Increasing prevalence of allergic disorders has focused attention on primary prevention. There is a need to improve the accuracy of early-life predictors of atopy so that the at-risk population can be accurately defined and preventive measures instituted.
The predictive capacity of elevated cord IgE, with or without family history of atopy, to allergic symptoms and skin prick test (SPT) sensitization is evaluated in a birth cohort followed up prospectively for 4 years.
A birth cohort of 1456 consecutively born children was recruited in 1989. Data were collected on family history of atopy and cord serum total IgE (cord IgE) was measured.

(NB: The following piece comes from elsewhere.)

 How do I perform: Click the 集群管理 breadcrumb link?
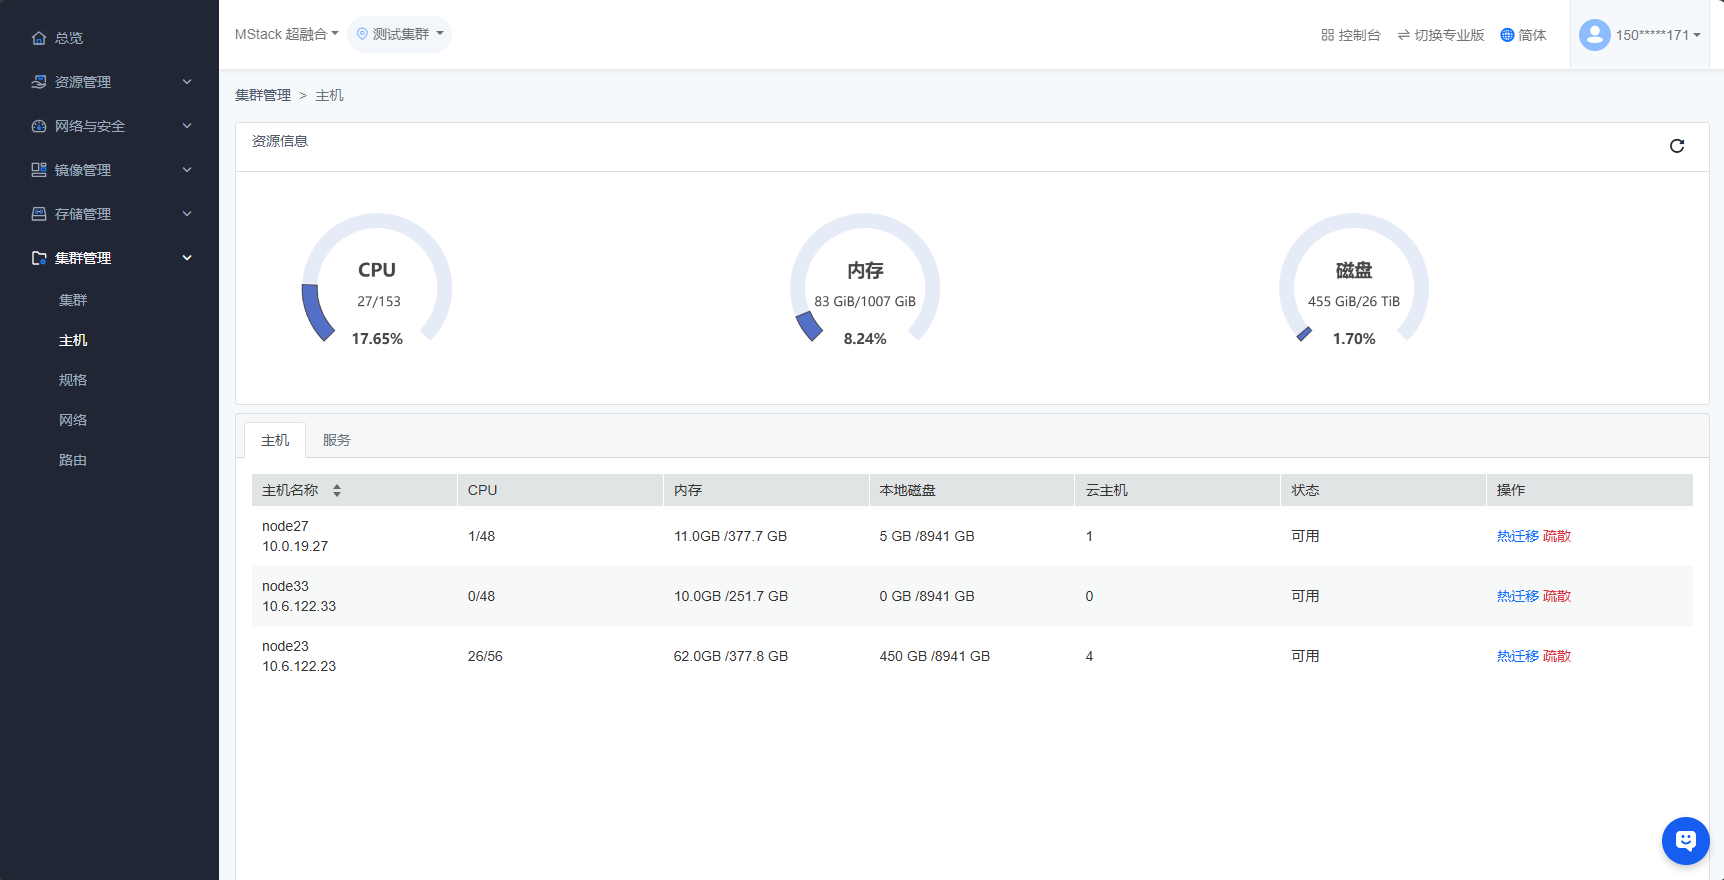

Of these, 1218 children were seen in the clinic at 4 years to determine the development of symptoms and signs of allergic disease and 981 were skin tested to a range of common food and aeroallergens.
Of 1218 children reviewed at age 4 years, 218 (17.8%) had symptoms of respiratory allergy and, of those skin tested (n = 981), 192 (19.6%) reacted positively. Twice as many children with elevated cord IgE (≥ 0.5 kU/L) at birth became sensitized to aeroallergens by age 4 years (34.8% vs 17.3%, P < 0.001). Positive predictive value (PPV) of elevated cord IgE for the development of aeroallergen sensitization was better than that of family history of atopy (34.8 vs 22.6%). Combining paternal atopy with elevated cord IgE substantially increased the predictive capacity (PPV 77.8%). Cord IgE levels did not correlate with clinical asthma or rhinitis at age 4 years and PPV for allergic respiratory symptoms remained poor at all cutoffs.
Cord IgE is better than family history for predicting atopy as defined by allergen sensitization and this predictive value can be further increased by combining cord IgE with paternal atopy.